Inversion research has shown that it releases a “happy hormone cocktail” (serotonin), which helps boost your mood and helps create space in your spine between vertebrae.
“Quite simply, most people love it because it’s fun,” Muehlenbein said. “It’s not traditional yoga; it offers something unique and cool and unexpected.”
And, Muehlenbein said, every client has a chance to “free swing,” or sit in the hammock and freely swing.
“You know, in adult life, we really don’t take the time to swing,” she said. “When we do, it creates a new synapse in the brain to say, ‘Hey, this is fun.’ It also helps with balance and breathing and enjoying the space you’re in right then, at that particular time.”
And, at the end of every class, students take a bow.
“When people leave, they leave with a smile,” she said. “There’s such a feeling of accomplishment — it’s wonderful. My hope is that people challenge themselves to do something more than they thought they could do and have fun doing it.”
Jasmine Smith, who has been practicing yoga for seven years, teaches AntiGravity Fitness classes at Zen.
“What I like to tell people is that it’s really yummy,” Smith said. “It lubricates your joints and creates space in the mind and body and allows clients to meditate through movement. It looks harder than it is because gravity does all the work.”
Smith said the AntiGravity classes teach all the fundamental basic wraps, and clients can expect to learn cool tricks and flips. Clients are drawn to the deep stretches and increased flexibility.
“The Harrison Hammock helps with balance,” Smith said. “The body already knows what to do, so it allows people to let go of the fear and enjoy the class.”
Smith said she’s heard from clients who said it benefits the lower back and hips with flexibility and movement.
“The benefits are incredible,” Smith said. “The clients love it so much that there’s a waiting list sometimes a few days before the class is scheduled, but we try to accommodate everyone, and we’re hoping to have additional classes.”

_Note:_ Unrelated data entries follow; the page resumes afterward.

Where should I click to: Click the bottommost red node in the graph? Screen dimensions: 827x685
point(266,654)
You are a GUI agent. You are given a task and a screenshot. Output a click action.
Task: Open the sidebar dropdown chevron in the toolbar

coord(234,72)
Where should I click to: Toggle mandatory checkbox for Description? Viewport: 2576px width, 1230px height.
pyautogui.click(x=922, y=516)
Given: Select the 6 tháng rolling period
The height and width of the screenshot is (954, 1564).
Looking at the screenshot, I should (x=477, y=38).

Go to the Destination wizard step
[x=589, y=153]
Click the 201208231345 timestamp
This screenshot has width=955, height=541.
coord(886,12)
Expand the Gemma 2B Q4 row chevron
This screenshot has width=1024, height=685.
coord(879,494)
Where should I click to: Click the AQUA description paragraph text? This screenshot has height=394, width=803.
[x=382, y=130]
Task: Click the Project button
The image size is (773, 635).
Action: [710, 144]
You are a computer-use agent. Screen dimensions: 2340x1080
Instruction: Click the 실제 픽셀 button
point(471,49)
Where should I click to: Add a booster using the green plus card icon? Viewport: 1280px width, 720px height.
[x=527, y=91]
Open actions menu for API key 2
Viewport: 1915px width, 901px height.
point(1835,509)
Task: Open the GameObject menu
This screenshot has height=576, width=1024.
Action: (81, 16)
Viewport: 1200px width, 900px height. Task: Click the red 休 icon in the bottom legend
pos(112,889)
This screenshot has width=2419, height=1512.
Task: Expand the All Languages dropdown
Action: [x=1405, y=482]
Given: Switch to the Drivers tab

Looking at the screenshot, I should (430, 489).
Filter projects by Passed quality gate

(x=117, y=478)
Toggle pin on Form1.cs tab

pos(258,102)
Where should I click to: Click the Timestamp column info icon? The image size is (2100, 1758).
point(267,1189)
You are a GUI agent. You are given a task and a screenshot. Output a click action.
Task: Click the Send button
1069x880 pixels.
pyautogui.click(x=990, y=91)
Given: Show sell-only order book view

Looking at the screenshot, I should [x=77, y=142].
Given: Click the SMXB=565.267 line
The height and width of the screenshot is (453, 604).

For now, Zen Studios is in Hillcrest Specialty Row on Fernwood-Glendale Road in Spartanburg. Muehlenbein plans to relocate Zen Studios in Drayton Mill in the newly renovated 114-year-old mill.
“Drayton Mill was a perfect fit for us, and we’re looking forward to opening later this year,” she said. “The developer wants to keep as many of the original elements as possible, and there will be so many great amenities. It’s exciting.”